Sunday, October 23, 2011
Istanbul Trip - Part 6 - Blue Mosque, Hagar Sophia and the Grand Souk
The taxi ride (see: Istanbul Trip - Part 5 - Taksim Square, Turkish food for more information) ended at the most historic part of the city. Here is where for thousand of years, men died fighting to gain this piece of land. Today, it is a tourist centre.
The obelisk from ancient Egypt that was brought to this local more than two thousand years ago (I stand to be corrected on this).
The famous Blue Mosque. The minaret is some piece of design. To think that man could build this skycraper more than 700 years ago.

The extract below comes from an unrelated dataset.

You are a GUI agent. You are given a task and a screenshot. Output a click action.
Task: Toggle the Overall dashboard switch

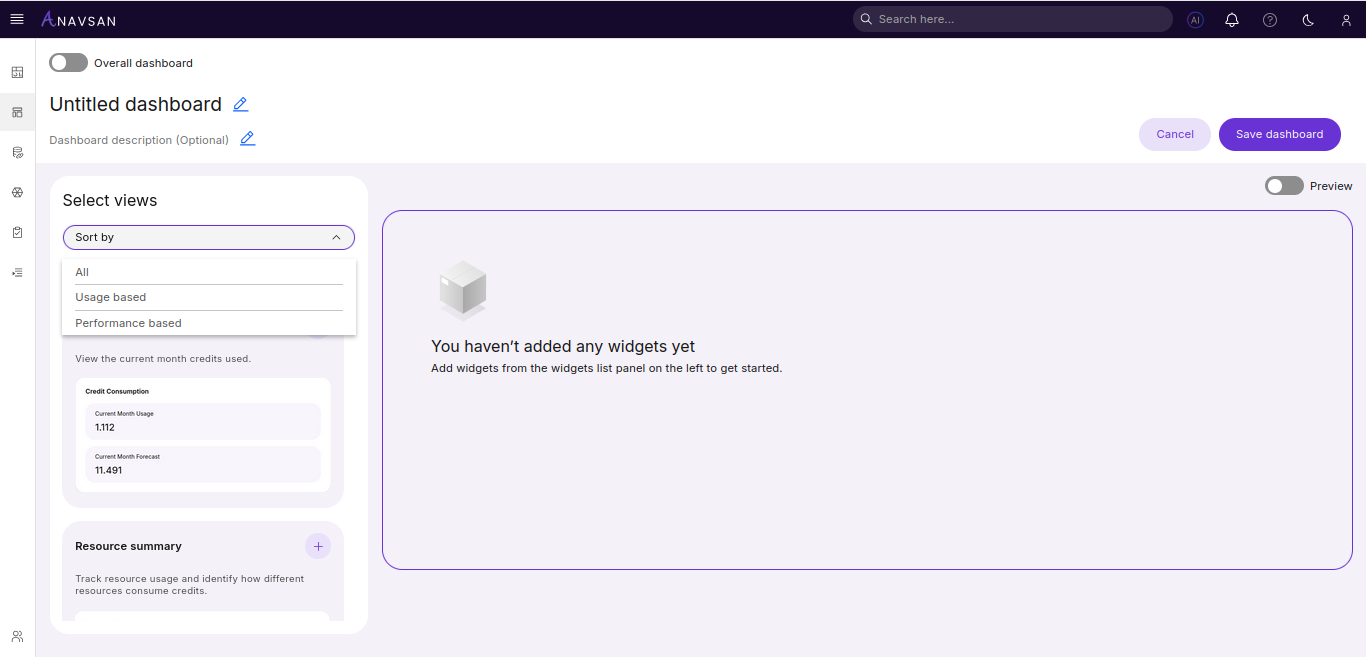pyautogui.click(x=68, y=63)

The side entrance into the main compound of the mosque. Here you notice that they are not as strict about the dress code as it is back home. Than I realise why. The mosque is design to have two main compounds. The other compound is where people can walk around whereas the inner compound is where the dress code is required. Very smart, the Turks. We should also design our mosque like them.
This is the outer compound that I was talking about earlier. Check out the queue to go into the inner compound. I decided not to go in. There will be a next time.

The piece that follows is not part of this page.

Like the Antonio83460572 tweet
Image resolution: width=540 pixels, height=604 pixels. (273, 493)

The architecture in the outer compound is also very unique and intricate.
The queue line.
The Hagar Sophia is about a few hundred meters away from the Blue Mosque. A cathedral during the Byzantine times, it is now converted into a museum.
It looks massive in pictures but when up close, not that big. Nevertheless, an impressive building. Unfortunately, did not go in due to the queue.
One place that I did go in is the underground water chamber of the Byzantium. Deep underground, more than two thousand years ago, engineers built an underground chamber so big that they need rows of columns to support the ceiling. Very eerie.
Can you imagine being lost in this if there is no light?
Based on historical facts, this chamber was built so that they can store drinking water in case of war.
Here is the narrative for this place - The Basilica Cistern.
The roof of the Cistern.
Scary, isn't it?
The bust of Medusa on one of the pillars. Could this be the place where that legend was founded?
The streets are lovely to walk on.
The main gate to the old part of the city where the famous Grand Souk or Bazaar is located.
This is the famous souk. More than 1,000 merchants are plying their trade for the last 700 years.
Outside the souk, there are more shops.
The place where people wash themselves before entering the mosque.
Not as old as the Blue Mosque but old nevertheless (>400 years old).
A typical old building.
People like fishing in this city. Across any bridges, there will be armies of men fishing.